Mary E. Klotman, MD, to Speak at 2022 Commencement

By

Mary E. Klotman, MD, dean of the Duke University School of Medicine and vice chancellor for Health Affairs at Duke University, will speak at the medical school’s 163rd commencement ceremony on Monday, May 23.

Mary E. Klotman, MD, dean of the Duke University School of Medicine and vice chancellor for Health Affairs at Duke University, will address graduates, parents and guests at Feinberg’s 163rd commencement ceremony on Monday, May 23.

A nationally recognized leader in academic medicine, Klotman is also the R.J. Reynolds Distinguished Professor of Medicine at Duke and chief academic officer of the Duke University Health System. Prior to her appointment as dean, Klotman served as chair of the Department of Medicine at Duke University for seven years.

“It’s an honor and a privilege to welcome Dr. Mary Klotman to Feinberg as our commencement speaker this year,” said Eric G. Neilson, MD, vice president for Medical Affairs and Lewis Landsberg Dean. “Mary is a transformative leader and distinguished scholar. I have no doubt that our students will benefit from her insight.”

Klotman earned her undergraduate and medical degrees from Duke, and completed her internal medicine residency and an infectious diseases fellowship in the Department of Medicine at Duke.

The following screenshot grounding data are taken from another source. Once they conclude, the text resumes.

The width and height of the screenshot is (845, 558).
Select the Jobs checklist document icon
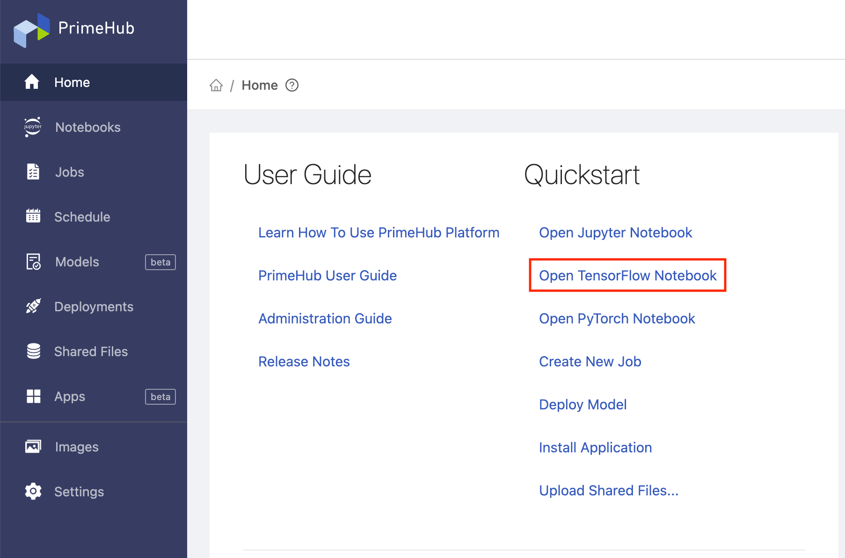(x=33, y=172)
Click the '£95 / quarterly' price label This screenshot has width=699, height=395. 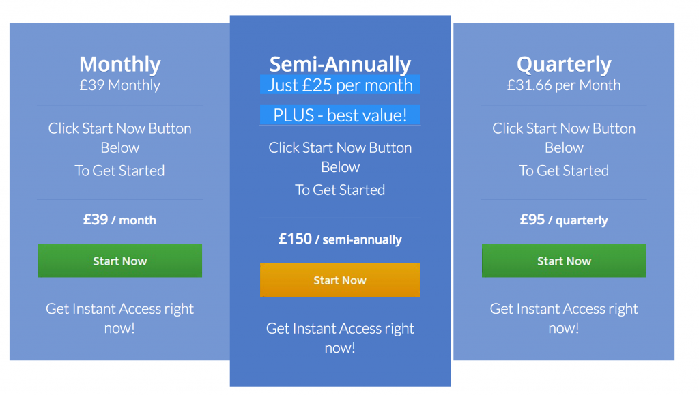(564, 220)
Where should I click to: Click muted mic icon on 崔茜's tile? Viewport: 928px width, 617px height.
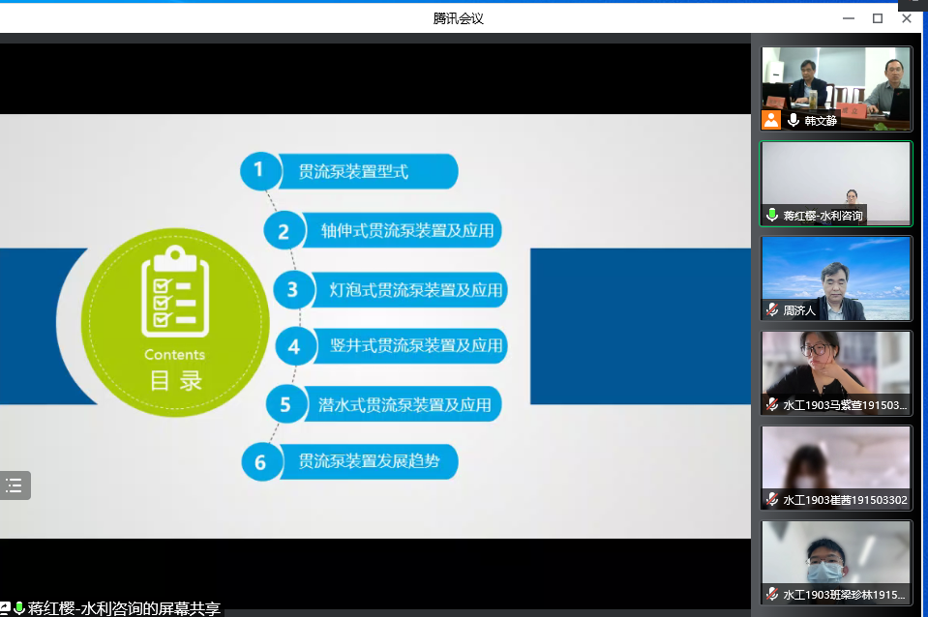(x=772, y=500)
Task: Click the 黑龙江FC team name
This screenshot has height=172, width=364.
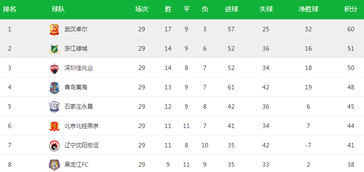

She then became assistant professor of Medicine at Duke before moving to the National Institutes of Health, where she was a member of the Public Health Service and worked in the laboratory of Robert C. Gallo, MD, who is best known for helping establish HIV as the infectious agent responsible for AIDS.

In 1994, Klotman joined the faculty at the Mount Sinai School of Medicine, where she was a tenured professor of Medicine and Microbiology and the Irene and Dr. Arthur M. Fishberg Chair in Infectious Diseases. At Mount Sinai, she also served as chief of the Division of Infectious Diseases and was co-director of Mount Sinai’s Global Health and Emerging Pathogens Institute, a program designed to translate basic science discoveries into clinical therapeutics for newly emerging and re-emerging infectious diseases. In 2010, she returned to Duke as chair of the Department of Medicine.

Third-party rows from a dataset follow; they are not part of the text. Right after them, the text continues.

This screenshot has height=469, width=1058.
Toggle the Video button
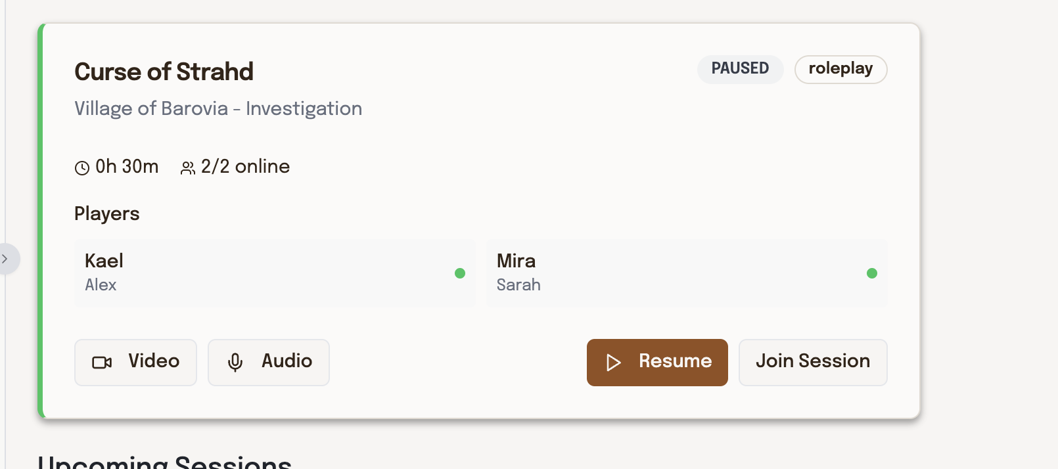(135, 363)
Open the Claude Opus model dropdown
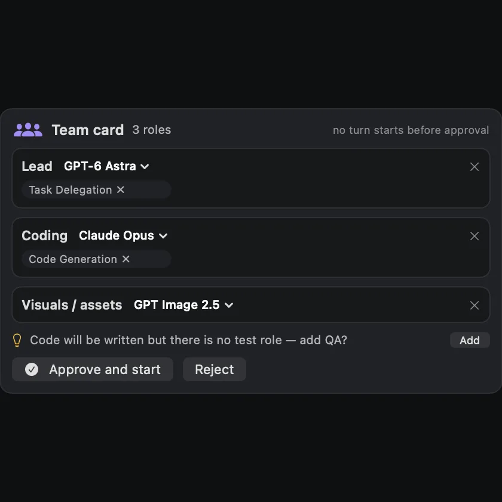The height and width of the screenshot is (502, 502). pyautogui.click(x=123, y=235)
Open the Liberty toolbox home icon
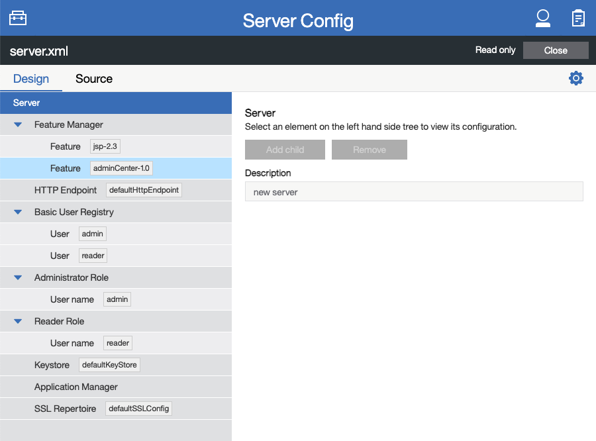Image resolution: width=596 pixels, height=441 pixels. coord(17,17)
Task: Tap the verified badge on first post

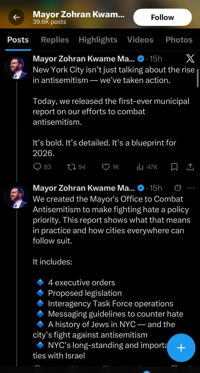Action: (x=141, y=59)
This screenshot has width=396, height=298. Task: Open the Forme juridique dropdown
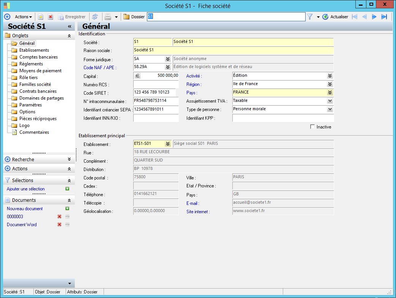click(x=167, y=59)
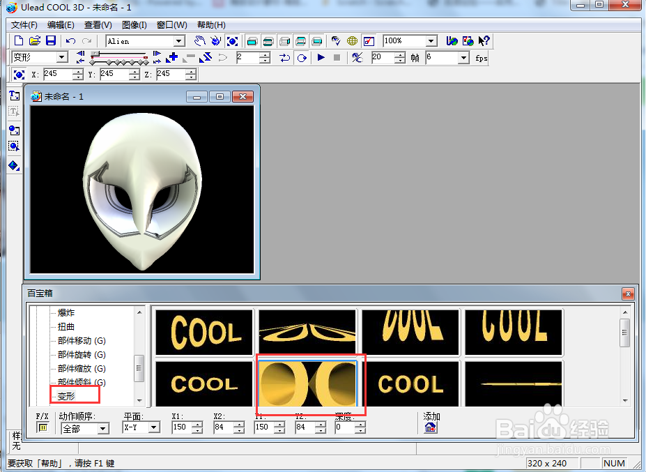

Klotman is currently the editor of Annual Reviews of Medicine. She was elected to the National Academy of Medicine in 2014 and the American Academy of Arts and Sciences in 2021. She has served as councilor and president of the Association of American Physicians and served as president of the Association of Professors in Medicine.

Klotman is married to Paul Klotman, MD, who is CEO, president and executive dean of the Baylor School of Medicine in Houston.